Verity pretends to have no reaction when Jeremy speaks to her and only responds when he threatens to hand her manuscript over to the police. She drops the mask of being unconscious and reveals she’s been aware of everything that’s happening in the Crawford house. She’s been pretending to be comatose while manipulating the situation to test Jeremy's loyalty to her, and to try and escape with their son Crew and the funds from Lowen’s new books. Jeremy, furious, tries to strangle her for killing Harper. Lowen stops him, telling him that if he kills her that way, Crew will lose his father. She suggests instead that if Jeremy forces her to vomit, they can make the murder look like inhalation pneumonia and avoid a criminal investigation. Jeremy does so, and Verity dies gruesomely, choking on her own vomit. 

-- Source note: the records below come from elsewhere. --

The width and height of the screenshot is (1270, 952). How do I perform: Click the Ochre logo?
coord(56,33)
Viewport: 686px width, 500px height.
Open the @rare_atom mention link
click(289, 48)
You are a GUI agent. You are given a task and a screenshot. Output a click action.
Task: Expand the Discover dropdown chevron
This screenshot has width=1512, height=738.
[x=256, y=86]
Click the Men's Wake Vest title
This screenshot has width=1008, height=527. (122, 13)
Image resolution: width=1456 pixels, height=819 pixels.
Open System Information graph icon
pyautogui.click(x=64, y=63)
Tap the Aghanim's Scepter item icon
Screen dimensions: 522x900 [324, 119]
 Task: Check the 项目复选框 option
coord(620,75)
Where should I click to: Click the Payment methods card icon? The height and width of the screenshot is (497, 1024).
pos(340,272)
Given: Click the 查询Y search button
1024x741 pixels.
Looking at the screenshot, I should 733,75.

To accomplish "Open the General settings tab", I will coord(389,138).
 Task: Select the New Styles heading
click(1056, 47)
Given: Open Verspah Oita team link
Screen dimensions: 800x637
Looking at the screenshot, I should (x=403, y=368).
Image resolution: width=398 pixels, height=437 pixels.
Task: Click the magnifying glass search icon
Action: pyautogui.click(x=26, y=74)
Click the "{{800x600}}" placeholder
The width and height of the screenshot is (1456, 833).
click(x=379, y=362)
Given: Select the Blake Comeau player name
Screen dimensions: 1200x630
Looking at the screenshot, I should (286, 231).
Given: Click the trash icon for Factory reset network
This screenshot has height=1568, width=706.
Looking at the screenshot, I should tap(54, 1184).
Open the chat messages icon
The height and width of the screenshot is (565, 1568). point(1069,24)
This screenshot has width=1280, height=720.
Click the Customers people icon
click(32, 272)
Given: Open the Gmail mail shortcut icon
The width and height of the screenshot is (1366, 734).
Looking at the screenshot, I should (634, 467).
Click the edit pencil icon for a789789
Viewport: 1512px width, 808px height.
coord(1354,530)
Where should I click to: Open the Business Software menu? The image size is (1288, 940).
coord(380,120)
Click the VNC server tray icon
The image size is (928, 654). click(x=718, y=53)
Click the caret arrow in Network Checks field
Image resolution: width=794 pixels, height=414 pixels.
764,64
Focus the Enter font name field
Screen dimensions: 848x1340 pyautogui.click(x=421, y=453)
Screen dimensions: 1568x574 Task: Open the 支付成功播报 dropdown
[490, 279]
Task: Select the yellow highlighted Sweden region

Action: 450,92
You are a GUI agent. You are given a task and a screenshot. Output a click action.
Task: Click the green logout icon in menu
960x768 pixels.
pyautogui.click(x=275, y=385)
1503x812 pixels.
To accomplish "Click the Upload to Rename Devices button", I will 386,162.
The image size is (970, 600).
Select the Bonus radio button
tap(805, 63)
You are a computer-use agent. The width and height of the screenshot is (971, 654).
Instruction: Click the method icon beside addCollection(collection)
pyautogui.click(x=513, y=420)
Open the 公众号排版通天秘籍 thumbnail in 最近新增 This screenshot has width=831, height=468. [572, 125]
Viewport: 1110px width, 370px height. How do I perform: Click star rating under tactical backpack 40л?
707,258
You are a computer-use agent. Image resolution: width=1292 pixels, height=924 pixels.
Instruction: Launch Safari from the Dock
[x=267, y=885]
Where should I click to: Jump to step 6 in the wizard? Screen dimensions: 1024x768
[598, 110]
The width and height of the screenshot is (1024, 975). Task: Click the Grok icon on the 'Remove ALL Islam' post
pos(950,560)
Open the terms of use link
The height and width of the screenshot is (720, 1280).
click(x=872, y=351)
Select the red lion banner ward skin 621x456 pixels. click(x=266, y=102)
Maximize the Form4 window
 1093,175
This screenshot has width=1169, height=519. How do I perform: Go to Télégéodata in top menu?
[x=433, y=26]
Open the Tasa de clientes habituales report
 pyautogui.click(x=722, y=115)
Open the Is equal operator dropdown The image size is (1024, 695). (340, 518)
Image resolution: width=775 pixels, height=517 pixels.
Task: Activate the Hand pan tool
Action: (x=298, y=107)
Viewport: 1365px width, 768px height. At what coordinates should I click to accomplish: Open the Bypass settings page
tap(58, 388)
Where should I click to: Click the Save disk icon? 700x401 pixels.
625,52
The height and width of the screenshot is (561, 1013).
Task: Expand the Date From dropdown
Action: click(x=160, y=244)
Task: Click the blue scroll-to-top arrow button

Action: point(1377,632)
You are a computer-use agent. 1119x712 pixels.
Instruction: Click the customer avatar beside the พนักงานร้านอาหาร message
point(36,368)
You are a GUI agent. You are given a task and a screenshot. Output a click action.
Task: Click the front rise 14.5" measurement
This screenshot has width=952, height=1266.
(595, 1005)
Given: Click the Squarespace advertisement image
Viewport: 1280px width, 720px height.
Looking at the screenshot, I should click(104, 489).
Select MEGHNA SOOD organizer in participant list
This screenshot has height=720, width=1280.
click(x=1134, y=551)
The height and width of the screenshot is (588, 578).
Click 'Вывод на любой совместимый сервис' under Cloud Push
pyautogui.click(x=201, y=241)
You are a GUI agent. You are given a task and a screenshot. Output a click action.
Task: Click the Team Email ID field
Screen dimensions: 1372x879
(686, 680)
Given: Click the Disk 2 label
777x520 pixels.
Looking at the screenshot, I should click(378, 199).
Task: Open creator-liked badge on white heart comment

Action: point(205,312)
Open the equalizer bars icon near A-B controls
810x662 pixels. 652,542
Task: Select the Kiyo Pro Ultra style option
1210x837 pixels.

At the end of the novel, Jeremy, Crew, and a pregnant Lowen are in the process of moving out of the Vermont house to start a new life in North Carolina. However, Lowen finds a letter addressed to Jeremy hidden under the floorboards in her room. In this letter, Verity makes shocking revelations. She reveals that she’d written the autobiography first as writing practice and then as a therapeutic exercise, casting herself as the “antagonistic narrator” as she did in her novels. The letter says that she had planned to escape with Crew and explains that Harper’s death was actually an accident. She says she still loves Jeremy and regrets what happened but must prioritize Crew’s safety. Lowen panics and destroys the manuscript, deciding never to burden Jeremy with the knowledge of it.  

However, she’s still unsure whether the letter or the autobiography reflects the absolute truth. The novel ends with Lowen questioning the extent to which any of the people involved in the Crawfords’ family tragedies understood the whole of the matter and acknowledging the ingenious manipulations Verity was able to orchestrate.